Astronomy

Much of Earth’s Water Probably Comes from the Solar Wind, Study Suggests

Much of Earth’s Water Probably Comes from the Solar Wind, Study Suggests

At least since Newton postulated that Earth’s water arrived on comets, astronomers have wondered where it came from. Over the ages, the topic has evolved several times, but one notion has never been seriously considered that it came from the Sun. This is, however, what some scientists propose in new research published in Nature Astronomy, as implausible as it may appear. Although there was plenty of hydrogen and oxygen in the material from which Earth originated, it considered that most of it fled early in the history of the planet while the oxygen was trapped in rocks. Any water must have arrived after the processes that ejected the early hydrogen had been completed.

“An existing theory is that water was carried to Earth in the final stages of its formation on C-type asteroids,” said Curtin University’s Professor Phil Bland in a statement. “However, the previous testing of the isotopic ‘fingerprint’ of these asteroids found they, on average, didn’t match the water found on Earth, implying there was at least one other unaccounted for source.” Because C-type asteroids have more deuterium per water molecule than Earth’s oceans, a low deuterium supply is needed to keep them balanced.

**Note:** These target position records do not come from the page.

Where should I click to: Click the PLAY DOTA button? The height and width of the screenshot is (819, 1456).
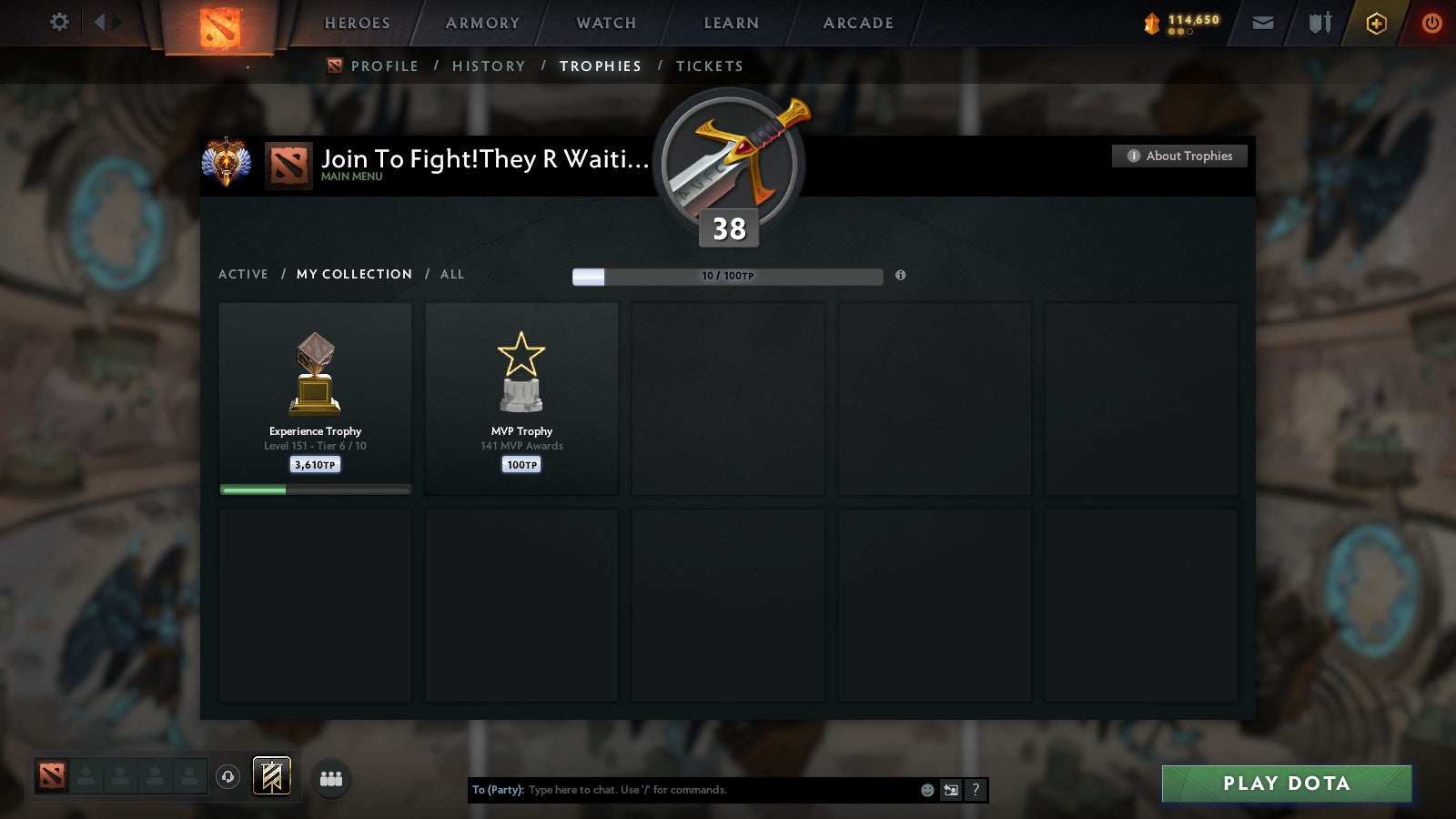pos(1285,783)
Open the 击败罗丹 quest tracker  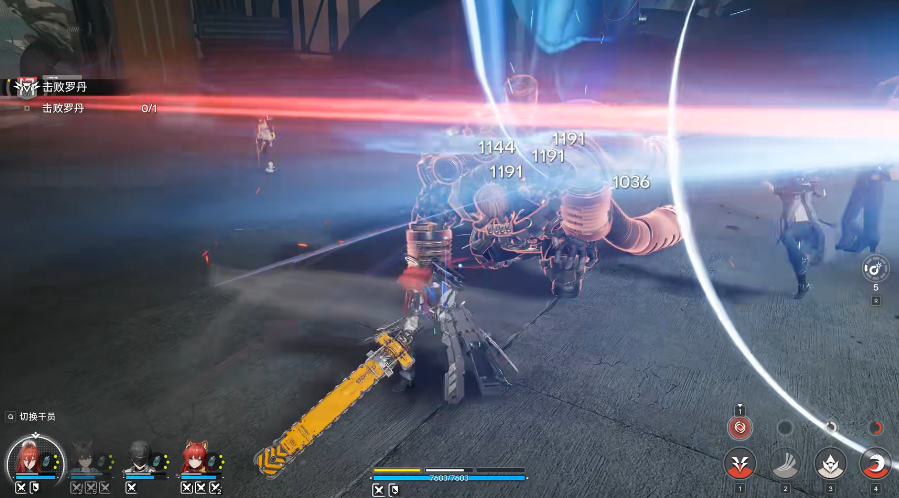62,87

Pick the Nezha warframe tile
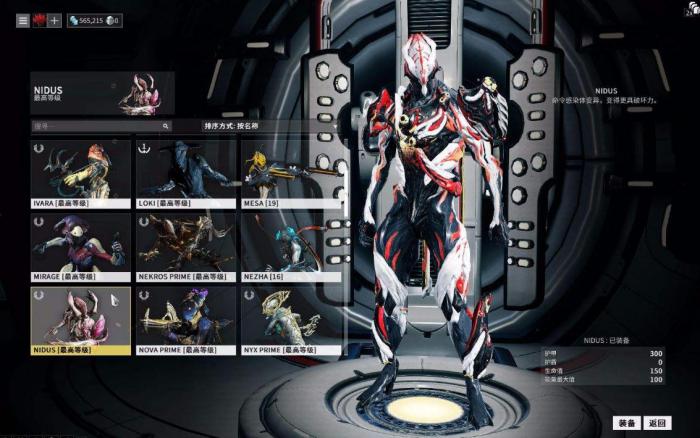[291, 247]
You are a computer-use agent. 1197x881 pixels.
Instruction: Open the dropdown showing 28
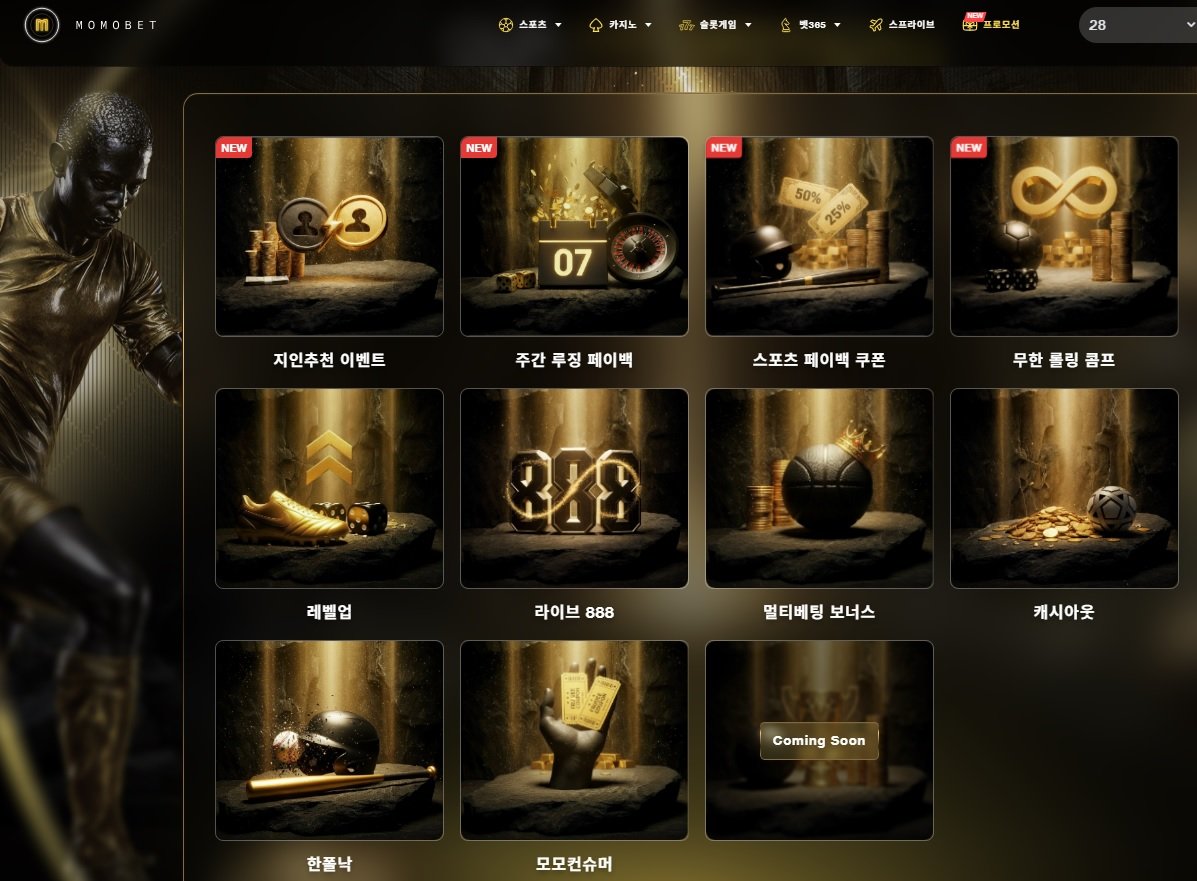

The Sun’s solar wind includes a lot of conventional hydrogen but very little deuterium. The same low deuterium water was discovered on the asteroid Itokawa, which was visited by the Hayabusa mission, but only in a very thin layer at the surface, according to Curtin University’s Dr. Nick Timms, Deuterium concentrations are closer to those of asteroids from further away from the Sun as you go deeper.

Much of Earth’s Water Probably Comes from the Solar Wind, Study Suggests

This hydrogen, according to Timms and co-authors, interacted with oxygen on the surface of asteroids in the inner solar system, forming an extremely thin yet water-rich layer. This has little influence on the object as a whole for huge asteroids like Itokawa, smaller objects, particularly dust particles, had dramatically different surface-to-volume ratios. These elements took their water with them when they landed on Earth, lowering the quantity of deuterium in our seas.

The authors estimate that this hitherto unknown source provides between 56 and 72 percent of the Earth’s water. “The Earth would not be the water-rich planet we know without it,” Timms told. According to the authors, other objects in the inner Solar System must have hit by the same rain of water-rich dust. The fact that Mars had oceans before losing them shows that much of the dust accreted onto planets early on was insufficient to compensate for Mars’ pace of water loss for a long time. This is consistent with our simulations, which predict a dusty early Solar System.

“Our research reveals that the same space weathering mechanism that formed water on Itokawa likely occurred on other airless planets,” said main author Dr. Luke Daly. “This means astronauts may be able to process new sources of water directly from the dust on a planet’s surface, such as the Moon.” “Jumped on board and proved our statistics are true,” Timms told IFLScience, adding that several of the paper’s authors were initially suspicious of a proposal so distinct from those previously suggested.

The outer layers of meteorites burnt away during their journey through the atmosphere, thus they cannot utilize to corroborate the Itokawa readings. However, the team obtained access to the Ryugu Hayabusa-2 samples and will investigate rocks recently retrieved from Bennu’s surface to see if they contain a surface layer of low-deuterium water as well.